* start *

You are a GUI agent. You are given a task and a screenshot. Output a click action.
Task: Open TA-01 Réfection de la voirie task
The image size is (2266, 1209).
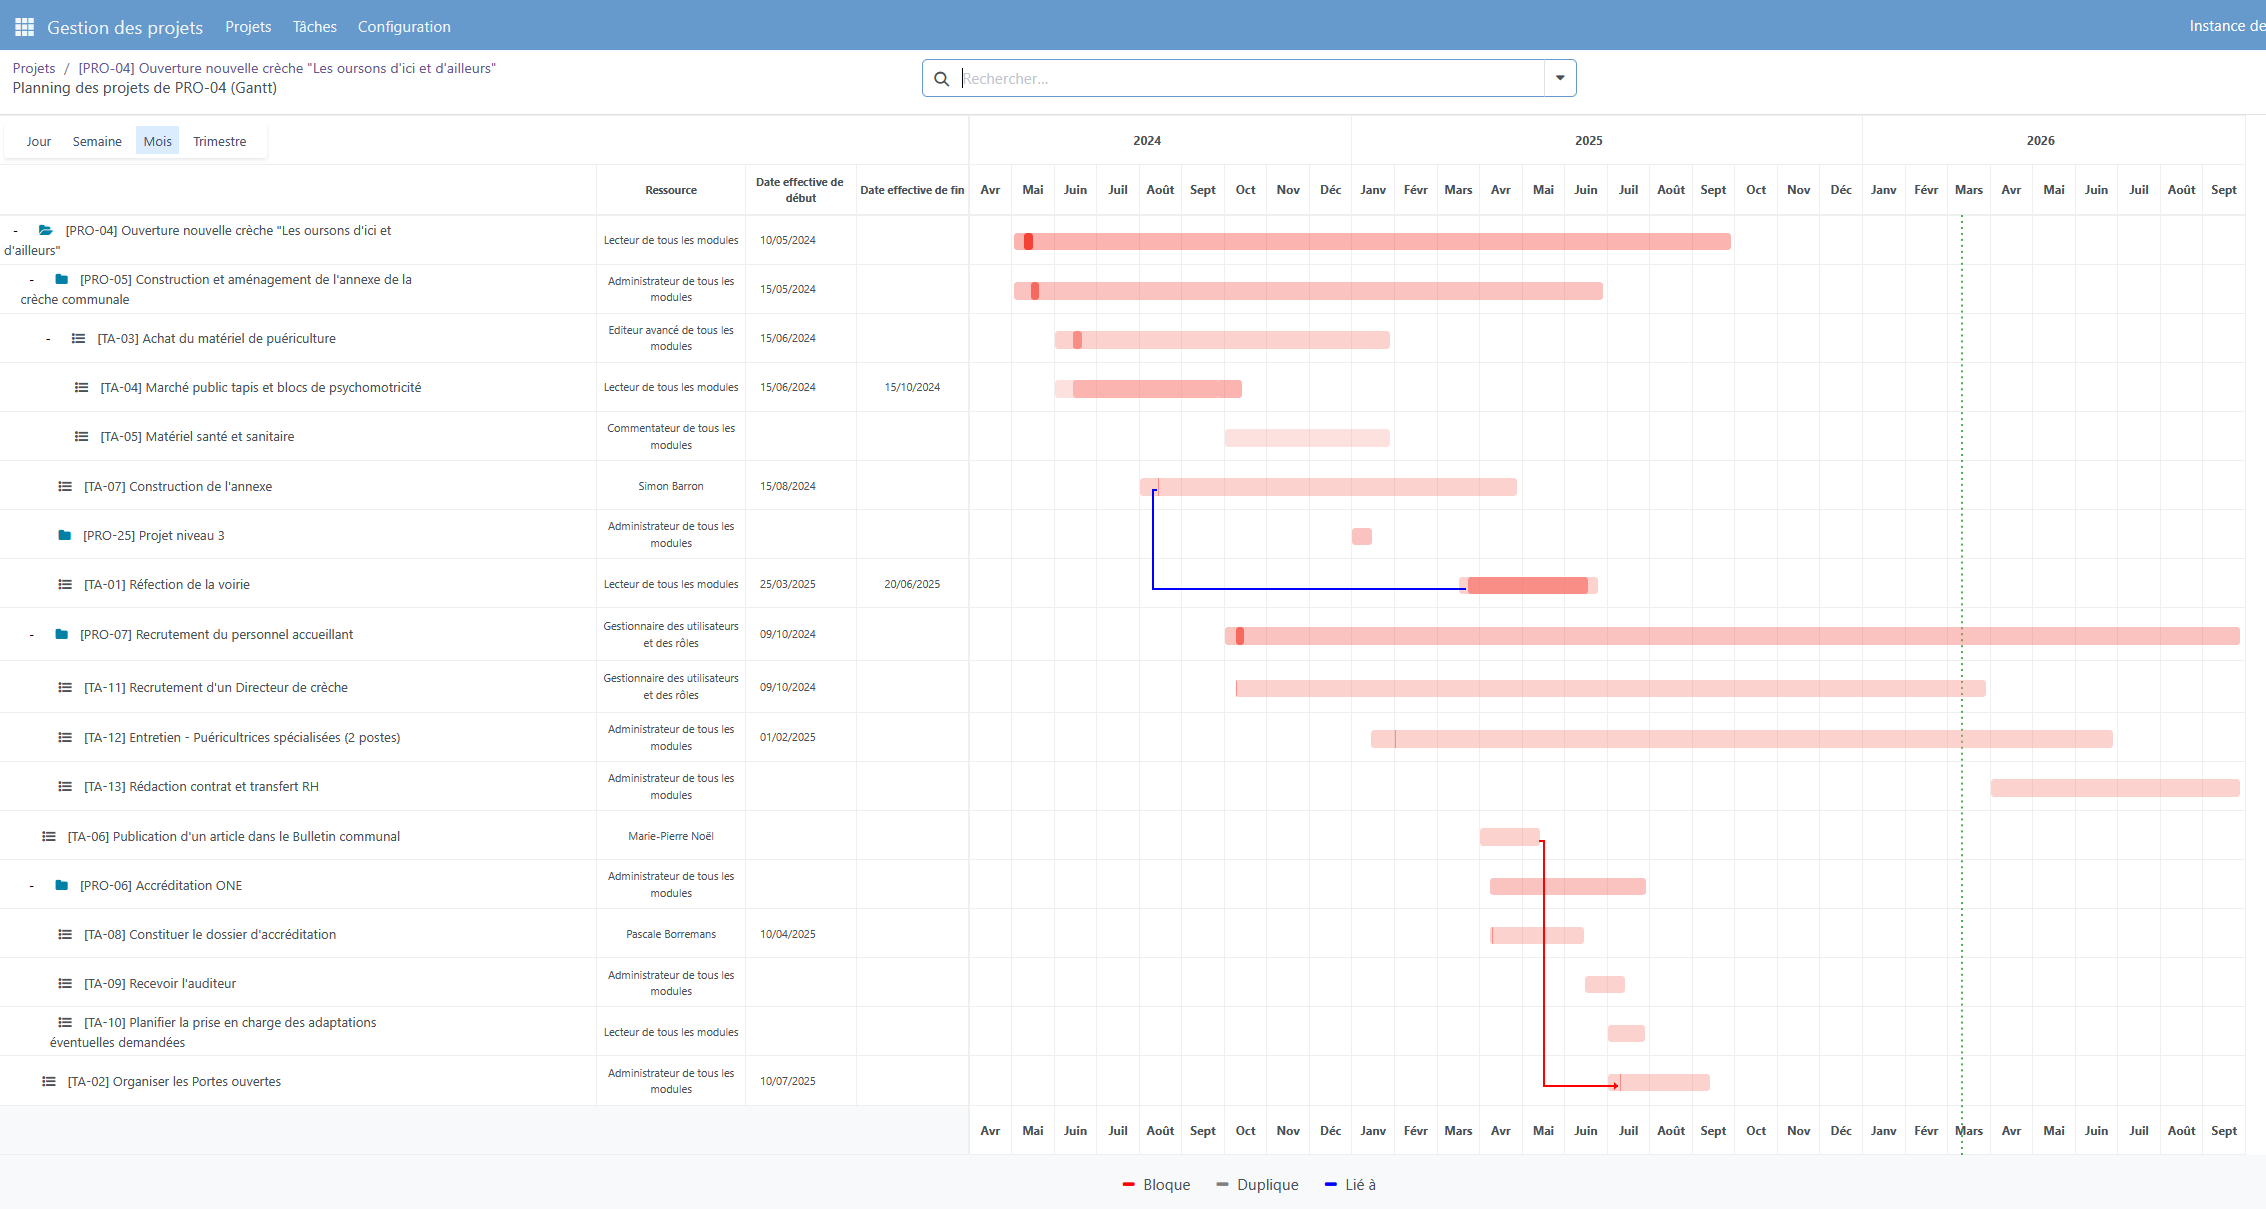pos(167,585)
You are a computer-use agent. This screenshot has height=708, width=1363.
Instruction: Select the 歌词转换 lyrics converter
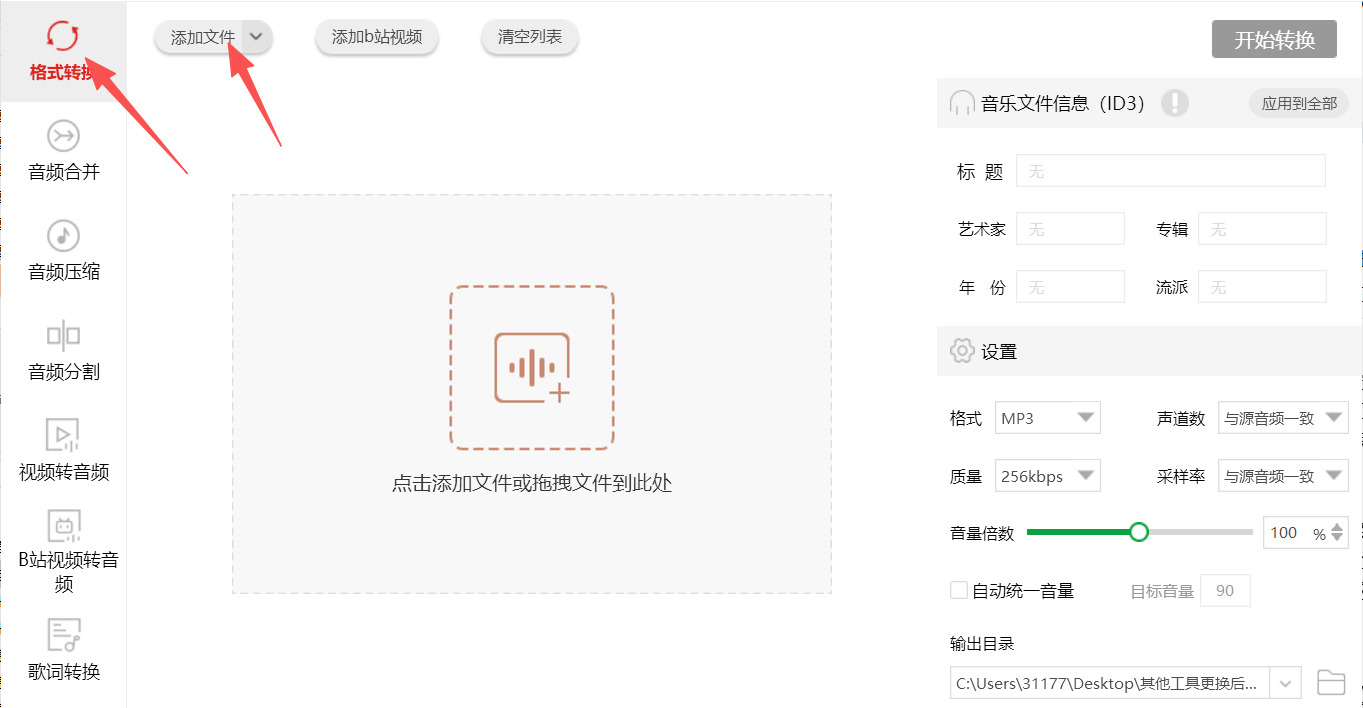pos(63,650)
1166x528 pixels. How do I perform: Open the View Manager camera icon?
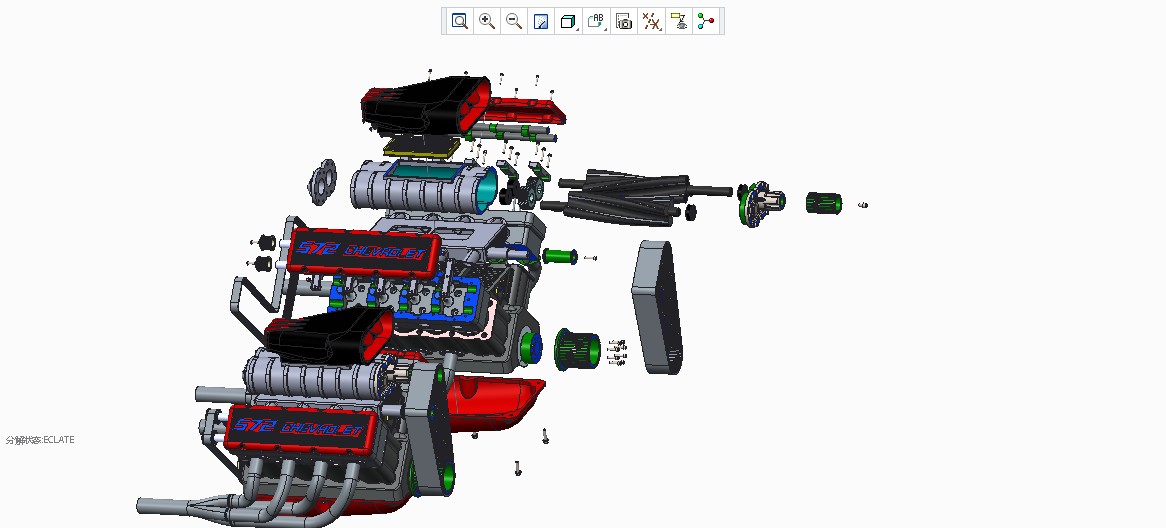coord(624,21)
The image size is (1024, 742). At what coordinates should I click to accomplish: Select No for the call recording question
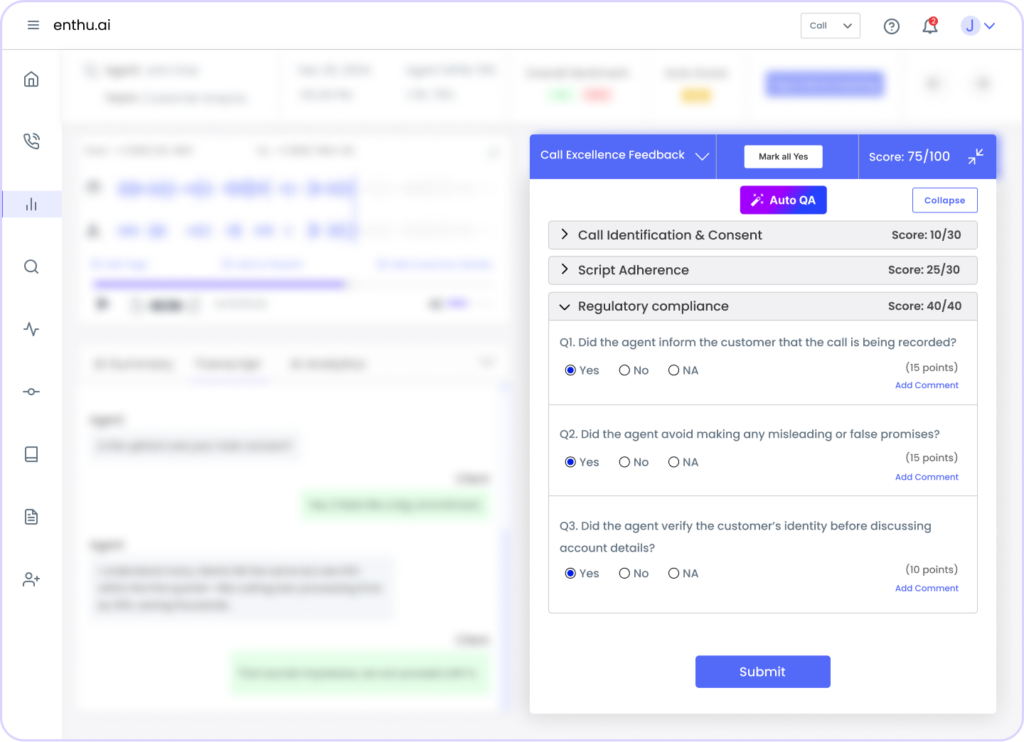point(625,370)
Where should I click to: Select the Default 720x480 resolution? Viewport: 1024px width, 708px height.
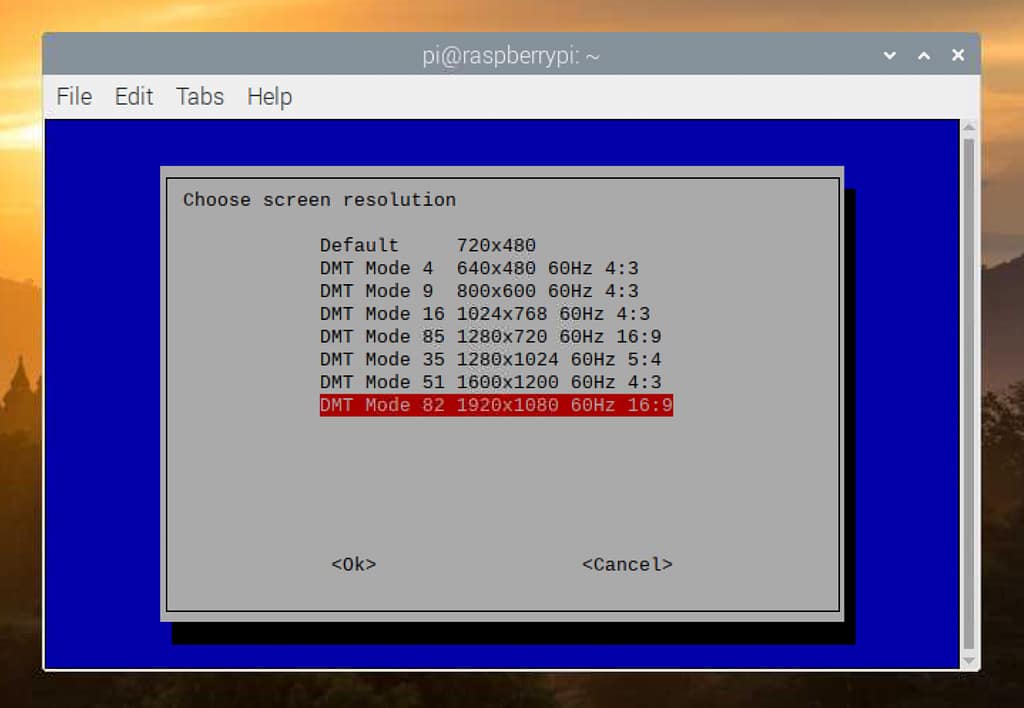point(428,245)
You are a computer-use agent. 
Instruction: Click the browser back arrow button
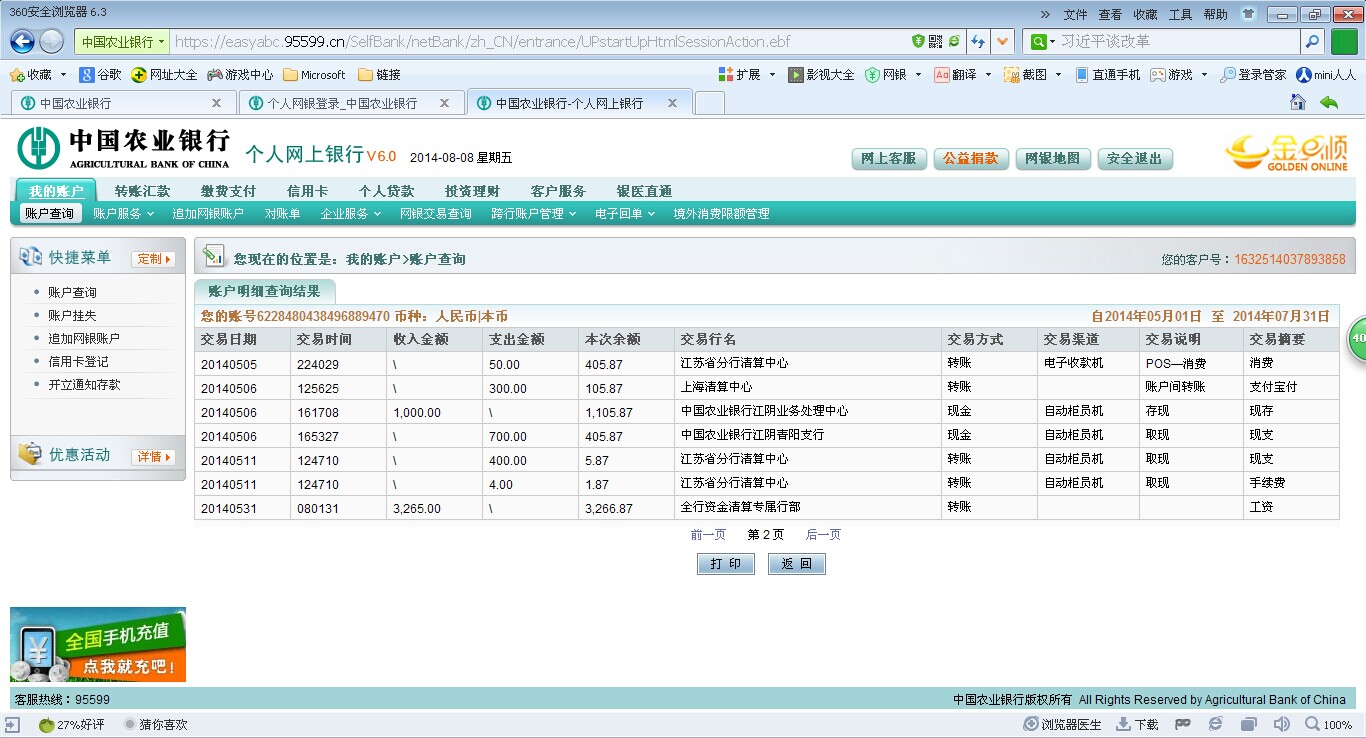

* end *

■ THE REQUEST:
Rewrite each line of the rows above as a numbered list, skipping any blank lines and leaving out the pictures.

■ EXPECTED OUTPUT:
1. You are a GUI agent. You are given a task and a screenshot. Output a click action.
2. Task: Open TA-01 Réfection de la voirie task
3. The image size is (2266, 1209).
4. pos(167,585)
5. You are a computer-use agent. This screenshot has height=708, width=1363.
6. Instruction: Select the 歌词转换 lyrics converter
7. pos(63,650)
8. 1166x528 pixels. How do I perform: Open the View Manager camera icon?
9. coord(624,21)
10. The image size is (1024, 742). At what coordinates should I click to accomplish: Select No for the call recording question
11. point(625,370)
12. Where should I click to: Select the Default 720x480 resolution? Viewport: 1024px width, 708px height.
13. point(428,245)
14. You are a computer-use agent. 
15. Instruction: Click the browser back arrow button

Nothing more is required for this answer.